### Recorded information
※
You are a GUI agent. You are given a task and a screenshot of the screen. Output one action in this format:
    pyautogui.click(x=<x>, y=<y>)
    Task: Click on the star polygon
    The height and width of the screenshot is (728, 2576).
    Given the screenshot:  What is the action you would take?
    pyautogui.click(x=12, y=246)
※
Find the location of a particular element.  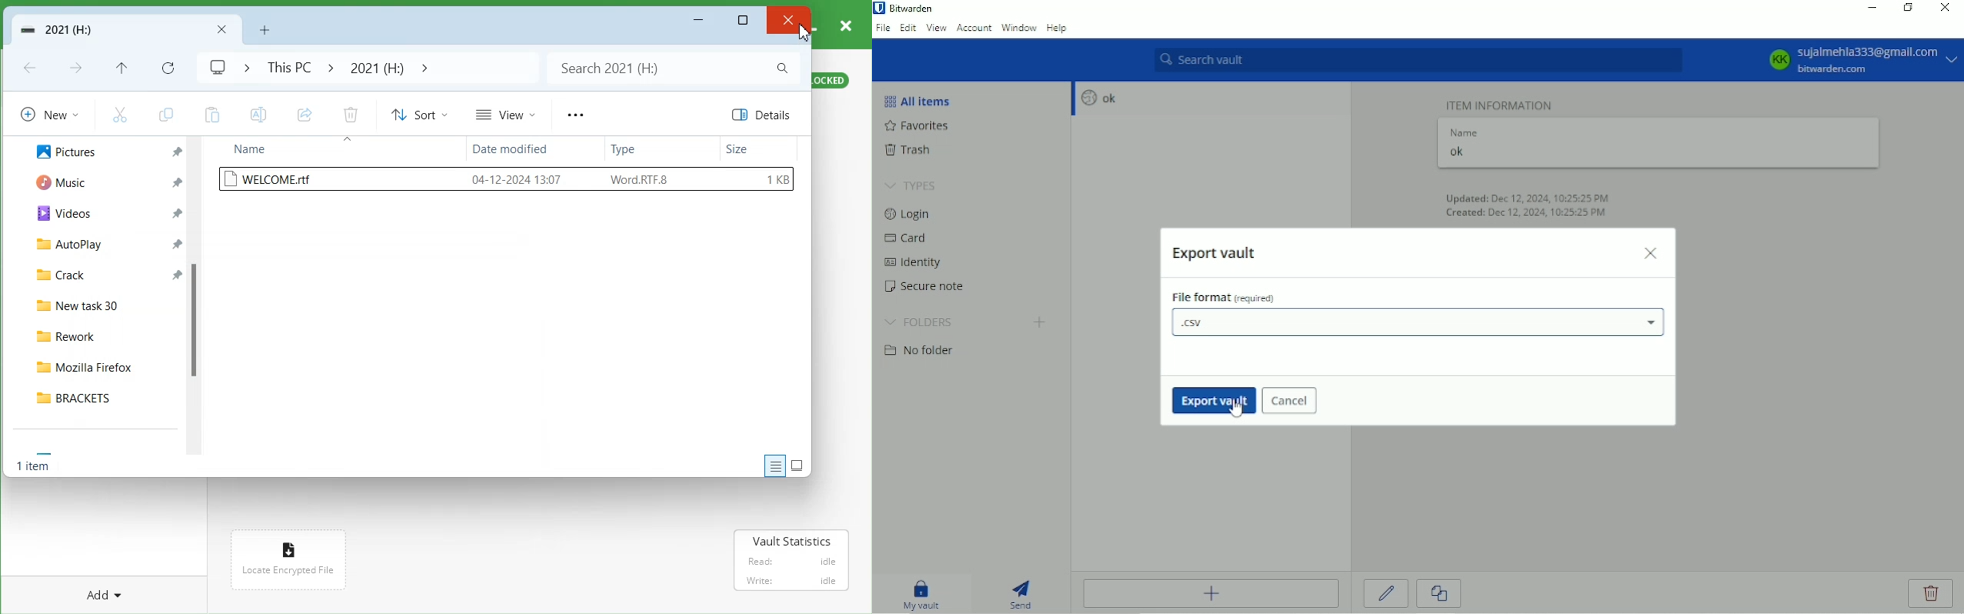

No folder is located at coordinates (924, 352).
※
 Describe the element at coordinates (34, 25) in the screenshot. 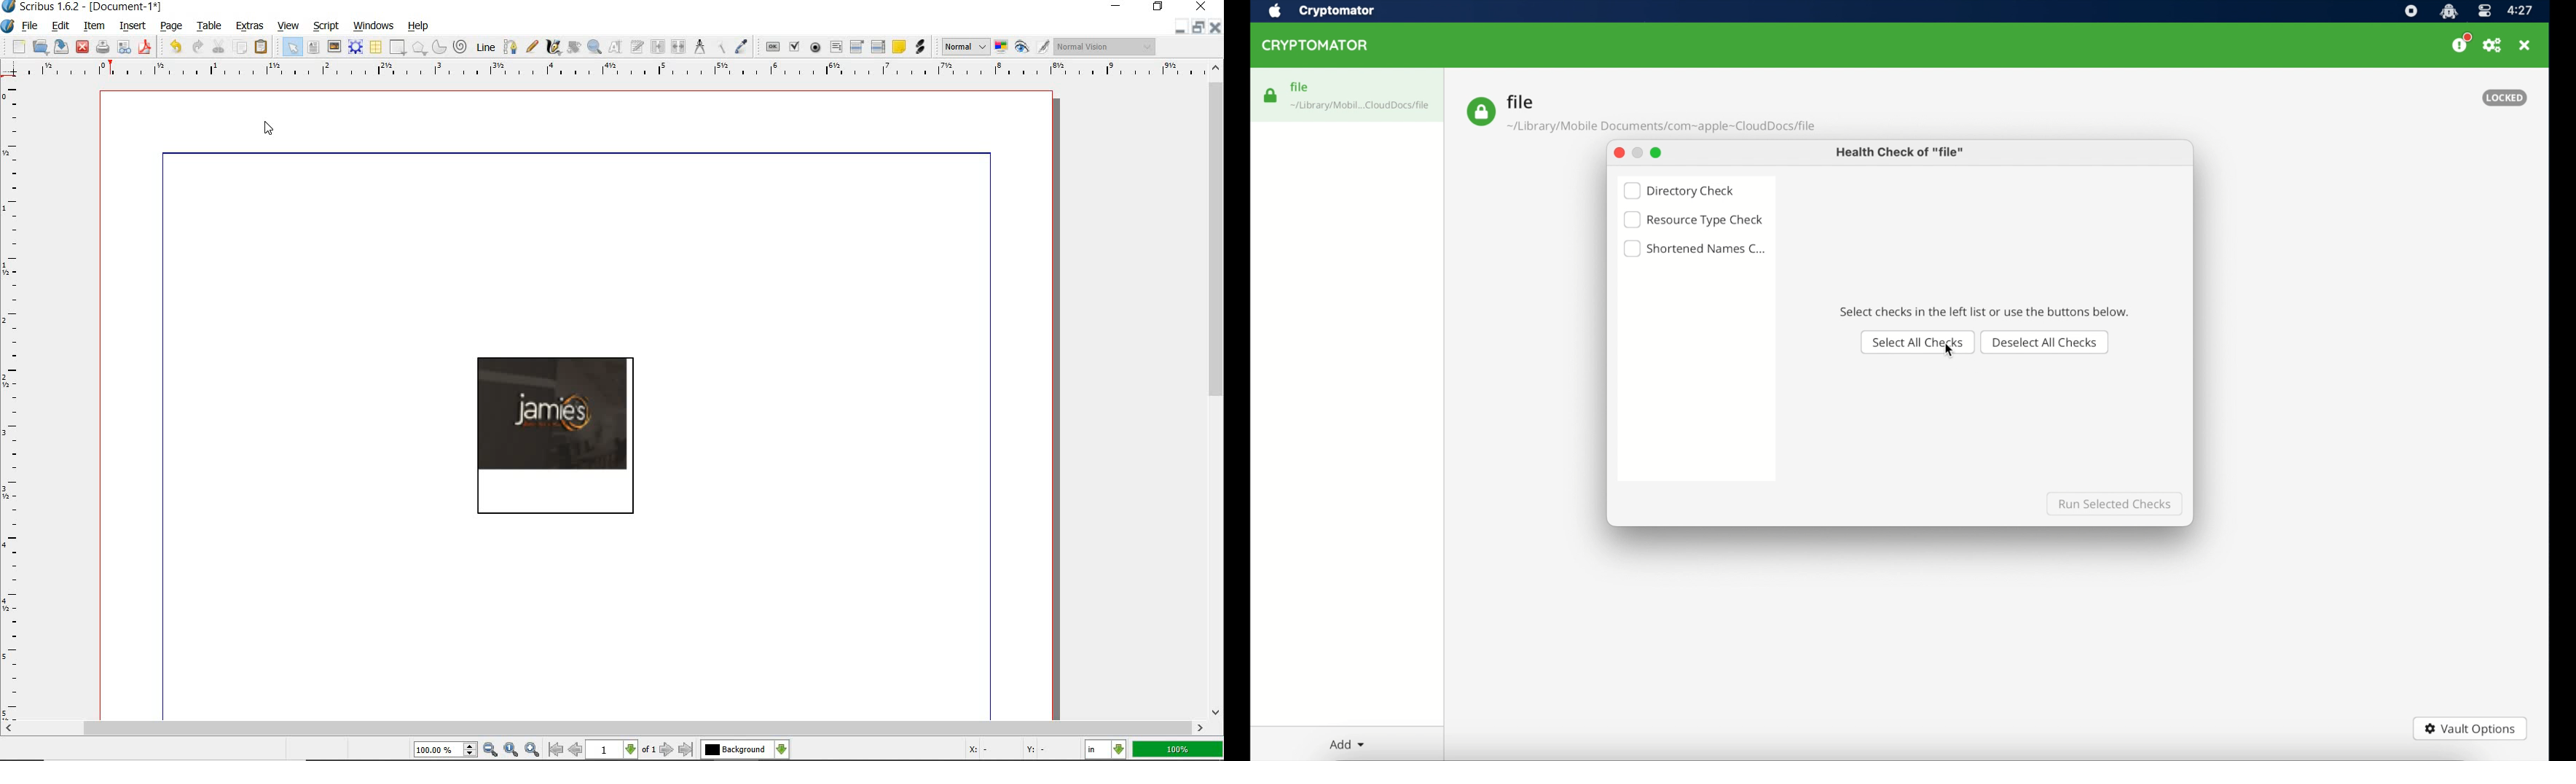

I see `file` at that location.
※
### Given task
Convert the data above into a numbered list, starting with the line that contains "You are a GUI" and continuing through the line that contains "pyautogui.click(x=12, y=246)", both included. Omit any blank lines.

### The result
1. You are a GUI agent. You are given a task and a screenshot of the screen. Output one action in this format:
2.     pyautogui.click(x=<x>, y=<y>)
3.     Task: Click on the star polygon
4.     The height and width of the screenshot is (728, 2576).
5.     Given the screenshot:  What is the action you would take?
6.     pyautogui.click(x=12, y=246)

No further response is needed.